RECORDS FOR THIS EXERCISE

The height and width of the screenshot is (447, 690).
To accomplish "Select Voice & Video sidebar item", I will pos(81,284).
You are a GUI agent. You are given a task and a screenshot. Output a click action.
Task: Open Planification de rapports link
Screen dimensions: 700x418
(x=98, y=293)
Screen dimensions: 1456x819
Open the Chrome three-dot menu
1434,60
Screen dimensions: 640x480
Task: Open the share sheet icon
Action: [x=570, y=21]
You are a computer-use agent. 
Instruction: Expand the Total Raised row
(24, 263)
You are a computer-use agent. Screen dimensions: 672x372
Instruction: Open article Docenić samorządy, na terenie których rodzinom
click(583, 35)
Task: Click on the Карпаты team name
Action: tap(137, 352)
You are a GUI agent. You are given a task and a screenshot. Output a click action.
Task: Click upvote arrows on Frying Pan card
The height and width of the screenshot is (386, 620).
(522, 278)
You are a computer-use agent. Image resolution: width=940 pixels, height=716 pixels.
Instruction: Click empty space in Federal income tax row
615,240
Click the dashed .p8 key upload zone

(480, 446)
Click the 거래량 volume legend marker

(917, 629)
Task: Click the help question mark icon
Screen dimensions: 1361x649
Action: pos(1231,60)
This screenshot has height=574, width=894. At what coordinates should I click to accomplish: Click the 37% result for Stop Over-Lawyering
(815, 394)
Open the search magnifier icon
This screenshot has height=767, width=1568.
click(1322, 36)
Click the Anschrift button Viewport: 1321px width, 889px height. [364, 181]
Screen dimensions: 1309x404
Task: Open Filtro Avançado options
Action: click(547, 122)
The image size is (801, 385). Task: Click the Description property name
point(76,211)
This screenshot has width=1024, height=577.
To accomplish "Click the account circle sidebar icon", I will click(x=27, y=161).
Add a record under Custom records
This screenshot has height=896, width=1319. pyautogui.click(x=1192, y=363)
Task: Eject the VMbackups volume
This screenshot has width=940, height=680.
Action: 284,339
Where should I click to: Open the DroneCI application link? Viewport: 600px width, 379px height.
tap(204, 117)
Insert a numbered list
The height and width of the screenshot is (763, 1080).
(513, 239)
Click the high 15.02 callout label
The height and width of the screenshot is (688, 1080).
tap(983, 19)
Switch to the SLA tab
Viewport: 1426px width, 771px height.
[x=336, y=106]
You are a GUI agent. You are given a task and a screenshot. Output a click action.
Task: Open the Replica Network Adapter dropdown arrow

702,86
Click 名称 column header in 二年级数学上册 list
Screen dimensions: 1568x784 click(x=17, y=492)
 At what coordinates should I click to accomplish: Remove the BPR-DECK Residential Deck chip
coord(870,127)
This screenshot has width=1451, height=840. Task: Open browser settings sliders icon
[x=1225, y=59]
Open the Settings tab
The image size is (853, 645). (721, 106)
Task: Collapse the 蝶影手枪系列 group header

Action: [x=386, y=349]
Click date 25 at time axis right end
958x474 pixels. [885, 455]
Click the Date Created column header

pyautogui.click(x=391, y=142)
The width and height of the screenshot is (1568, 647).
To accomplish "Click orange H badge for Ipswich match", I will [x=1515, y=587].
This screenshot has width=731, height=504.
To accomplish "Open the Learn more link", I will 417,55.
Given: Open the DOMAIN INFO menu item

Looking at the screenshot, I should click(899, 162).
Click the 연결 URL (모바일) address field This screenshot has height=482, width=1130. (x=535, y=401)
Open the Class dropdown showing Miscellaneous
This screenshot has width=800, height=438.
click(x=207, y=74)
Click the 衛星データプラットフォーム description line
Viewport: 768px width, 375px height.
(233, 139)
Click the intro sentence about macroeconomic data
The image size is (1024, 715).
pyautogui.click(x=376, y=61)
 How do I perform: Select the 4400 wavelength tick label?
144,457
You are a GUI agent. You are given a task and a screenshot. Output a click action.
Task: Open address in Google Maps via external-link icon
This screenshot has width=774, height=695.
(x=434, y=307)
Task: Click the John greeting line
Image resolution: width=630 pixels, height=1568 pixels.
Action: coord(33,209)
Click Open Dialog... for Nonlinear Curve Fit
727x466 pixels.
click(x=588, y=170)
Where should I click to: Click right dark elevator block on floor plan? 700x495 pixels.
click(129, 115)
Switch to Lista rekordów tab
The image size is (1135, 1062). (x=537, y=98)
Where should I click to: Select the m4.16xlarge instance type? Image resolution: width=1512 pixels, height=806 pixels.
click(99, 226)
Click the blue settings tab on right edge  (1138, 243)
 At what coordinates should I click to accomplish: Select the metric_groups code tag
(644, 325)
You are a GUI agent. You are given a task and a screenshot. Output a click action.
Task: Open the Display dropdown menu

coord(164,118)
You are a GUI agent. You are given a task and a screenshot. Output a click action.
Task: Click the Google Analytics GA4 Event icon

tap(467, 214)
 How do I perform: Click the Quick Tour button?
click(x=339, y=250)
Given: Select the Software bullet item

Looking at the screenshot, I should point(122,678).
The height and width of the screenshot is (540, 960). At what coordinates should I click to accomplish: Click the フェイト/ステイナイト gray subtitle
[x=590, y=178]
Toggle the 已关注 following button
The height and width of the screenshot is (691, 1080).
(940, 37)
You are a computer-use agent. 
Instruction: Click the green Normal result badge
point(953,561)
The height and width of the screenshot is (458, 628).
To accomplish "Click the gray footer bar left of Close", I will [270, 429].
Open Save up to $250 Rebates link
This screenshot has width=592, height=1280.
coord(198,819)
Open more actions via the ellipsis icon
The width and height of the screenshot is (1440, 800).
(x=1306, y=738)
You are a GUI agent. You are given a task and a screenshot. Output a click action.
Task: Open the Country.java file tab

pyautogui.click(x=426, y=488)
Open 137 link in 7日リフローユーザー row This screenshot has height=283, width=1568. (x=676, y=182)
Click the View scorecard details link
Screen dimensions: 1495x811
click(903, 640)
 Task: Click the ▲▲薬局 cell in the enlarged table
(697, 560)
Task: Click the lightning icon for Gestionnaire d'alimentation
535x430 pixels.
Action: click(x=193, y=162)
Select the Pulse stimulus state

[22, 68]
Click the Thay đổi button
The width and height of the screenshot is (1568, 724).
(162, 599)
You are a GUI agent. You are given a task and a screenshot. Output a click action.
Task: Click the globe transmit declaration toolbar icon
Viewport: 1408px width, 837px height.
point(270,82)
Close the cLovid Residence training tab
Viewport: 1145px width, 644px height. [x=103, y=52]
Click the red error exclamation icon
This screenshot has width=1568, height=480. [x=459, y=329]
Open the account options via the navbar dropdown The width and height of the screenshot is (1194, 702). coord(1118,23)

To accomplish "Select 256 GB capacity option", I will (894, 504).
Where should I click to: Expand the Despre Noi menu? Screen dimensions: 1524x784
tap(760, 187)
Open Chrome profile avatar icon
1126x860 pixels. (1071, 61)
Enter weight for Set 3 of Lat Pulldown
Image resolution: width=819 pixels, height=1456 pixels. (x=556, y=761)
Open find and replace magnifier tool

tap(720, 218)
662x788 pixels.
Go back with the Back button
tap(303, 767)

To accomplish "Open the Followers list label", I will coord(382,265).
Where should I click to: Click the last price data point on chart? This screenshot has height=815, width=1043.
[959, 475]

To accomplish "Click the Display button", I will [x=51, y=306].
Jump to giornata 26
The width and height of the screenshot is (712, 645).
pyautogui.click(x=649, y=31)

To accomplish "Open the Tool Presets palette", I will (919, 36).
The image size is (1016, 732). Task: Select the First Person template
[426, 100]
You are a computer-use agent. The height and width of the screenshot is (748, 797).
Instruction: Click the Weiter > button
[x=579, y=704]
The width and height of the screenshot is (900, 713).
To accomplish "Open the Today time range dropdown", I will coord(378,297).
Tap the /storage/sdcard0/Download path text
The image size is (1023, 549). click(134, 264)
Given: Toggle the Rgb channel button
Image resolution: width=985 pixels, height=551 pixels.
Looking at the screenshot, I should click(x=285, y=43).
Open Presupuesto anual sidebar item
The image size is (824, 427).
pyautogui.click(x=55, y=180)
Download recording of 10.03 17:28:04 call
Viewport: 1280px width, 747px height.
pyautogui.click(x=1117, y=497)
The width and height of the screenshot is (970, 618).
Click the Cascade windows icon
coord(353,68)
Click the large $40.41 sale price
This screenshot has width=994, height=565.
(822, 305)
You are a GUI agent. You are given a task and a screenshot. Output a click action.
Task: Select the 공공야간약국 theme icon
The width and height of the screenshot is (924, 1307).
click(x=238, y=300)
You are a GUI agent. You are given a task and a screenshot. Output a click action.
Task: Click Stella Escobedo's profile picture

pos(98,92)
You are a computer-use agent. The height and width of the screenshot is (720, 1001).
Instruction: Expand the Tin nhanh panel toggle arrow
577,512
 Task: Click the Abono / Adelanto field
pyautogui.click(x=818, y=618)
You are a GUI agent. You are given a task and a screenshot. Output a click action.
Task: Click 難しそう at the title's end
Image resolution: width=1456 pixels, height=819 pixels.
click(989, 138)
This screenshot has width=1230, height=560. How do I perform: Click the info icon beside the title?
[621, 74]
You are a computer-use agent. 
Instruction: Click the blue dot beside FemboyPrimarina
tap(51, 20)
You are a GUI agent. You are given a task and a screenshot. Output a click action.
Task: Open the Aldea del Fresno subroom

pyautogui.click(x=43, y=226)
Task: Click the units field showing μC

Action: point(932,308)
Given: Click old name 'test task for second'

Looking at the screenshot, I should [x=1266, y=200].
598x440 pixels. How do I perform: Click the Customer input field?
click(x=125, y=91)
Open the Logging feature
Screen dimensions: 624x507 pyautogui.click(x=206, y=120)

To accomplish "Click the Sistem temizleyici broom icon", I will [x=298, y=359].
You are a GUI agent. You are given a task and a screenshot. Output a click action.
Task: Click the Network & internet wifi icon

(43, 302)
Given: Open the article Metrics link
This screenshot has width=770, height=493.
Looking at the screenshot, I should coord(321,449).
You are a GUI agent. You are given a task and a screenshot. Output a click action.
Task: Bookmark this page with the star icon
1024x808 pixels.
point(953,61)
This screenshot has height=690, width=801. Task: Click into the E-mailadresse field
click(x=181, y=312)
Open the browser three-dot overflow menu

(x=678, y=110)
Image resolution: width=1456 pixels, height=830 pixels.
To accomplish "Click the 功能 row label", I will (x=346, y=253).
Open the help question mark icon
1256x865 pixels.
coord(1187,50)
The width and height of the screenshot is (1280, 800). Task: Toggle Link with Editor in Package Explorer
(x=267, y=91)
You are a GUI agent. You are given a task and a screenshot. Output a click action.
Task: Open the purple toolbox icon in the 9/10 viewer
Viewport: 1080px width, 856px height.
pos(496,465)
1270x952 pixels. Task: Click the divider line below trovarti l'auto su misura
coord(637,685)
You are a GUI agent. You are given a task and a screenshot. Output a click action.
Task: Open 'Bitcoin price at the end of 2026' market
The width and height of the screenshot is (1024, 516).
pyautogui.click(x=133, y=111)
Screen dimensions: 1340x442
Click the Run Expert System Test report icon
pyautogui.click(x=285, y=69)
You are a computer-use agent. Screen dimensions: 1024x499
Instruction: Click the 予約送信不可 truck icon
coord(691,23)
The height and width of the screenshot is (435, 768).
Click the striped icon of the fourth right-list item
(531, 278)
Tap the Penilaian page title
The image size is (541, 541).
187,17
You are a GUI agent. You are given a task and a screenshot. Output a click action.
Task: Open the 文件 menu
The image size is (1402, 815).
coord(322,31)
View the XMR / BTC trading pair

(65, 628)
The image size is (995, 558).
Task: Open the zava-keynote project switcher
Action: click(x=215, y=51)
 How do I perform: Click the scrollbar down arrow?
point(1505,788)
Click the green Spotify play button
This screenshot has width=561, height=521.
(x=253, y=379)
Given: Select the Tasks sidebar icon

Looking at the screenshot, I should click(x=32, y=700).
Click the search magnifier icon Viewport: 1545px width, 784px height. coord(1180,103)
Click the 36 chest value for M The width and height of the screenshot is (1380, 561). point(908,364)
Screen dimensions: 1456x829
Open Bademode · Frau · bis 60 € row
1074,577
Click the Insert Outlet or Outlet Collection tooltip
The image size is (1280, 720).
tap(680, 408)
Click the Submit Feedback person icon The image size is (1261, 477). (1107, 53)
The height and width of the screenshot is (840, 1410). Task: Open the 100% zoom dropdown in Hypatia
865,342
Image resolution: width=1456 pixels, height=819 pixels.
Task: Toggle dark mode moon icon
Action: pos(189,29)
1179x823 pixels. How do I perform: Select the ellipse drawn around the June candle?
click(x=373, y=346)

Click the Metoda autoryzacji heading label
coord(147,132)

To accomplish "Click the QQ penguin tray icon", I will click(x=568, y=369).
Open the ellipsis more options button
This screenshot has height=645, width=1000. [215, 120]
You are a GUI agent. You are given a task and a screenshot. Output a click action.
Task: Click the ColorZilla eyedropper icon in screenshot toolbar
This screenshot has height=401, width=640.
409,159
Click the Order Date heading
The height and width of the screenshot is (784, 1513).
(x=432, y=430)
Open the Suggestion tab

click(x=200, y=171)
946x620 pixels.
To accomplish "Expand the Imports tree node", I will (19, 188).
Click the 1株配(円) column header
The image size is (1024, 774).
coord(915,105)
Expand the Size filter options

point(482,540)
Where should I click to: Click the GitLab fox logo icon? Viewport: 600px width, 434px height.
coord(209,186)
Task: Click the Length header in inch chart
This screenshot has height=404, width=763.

EXERCISE DETAILS
Word for word, restate the lines of the data above that fall between the line holding "Task: Click the John greeting line" and the line holding "Toggle the 已关注 following button", inclusive, and no other lines.

EXERCISE RESULT
Task: Click the John greeting line
Image resolution: width=630 pixels, height=1568 pixels.
Action: coord(33,209)
Click Open Dialog... for Nonlinear Curve Fit
727x466 pixels.
click(x=588, y=170)
Where should I click to: Click right dark elevator block on floor plan? 700x495 pixels.
click(129, 115)
Switch to Lista rekordów tab
The image size is (1135, 1062). (x=537, y=98)
Where should I click to: Select the m4.16xlarge instance type? Image resolution: width=1512 pixels, height=806 pixels.
click(99, 226)
Click the blue settings tab on right edge  (1138, 243)
 At what coordinates should I click to accomplish: Select the metric_groups code tag
(644, 325)
You are a GUI agent. You are given a task and a screenshot. Output a click action.
Task: Open the Display dropdown menu

coord(164,118)
You are a GUI agent. You are given a task and a screenshot. Output a click action.
Task: Click the Google Analytics GA4 Event icon

tap(467, 214)
 How do I perform: Click the Quick Tour button?
click(x=339, y=250)
Given: Select the Software bullet item

Looking at the screenshot, I should point(122,678).
The height and width of the screenshot is (540, 960). At what coordinates should I click to accomplish: Click the フェイト/ステイナイト gray subtitle
[x=590, y=178]
Toggle the 已关注 following button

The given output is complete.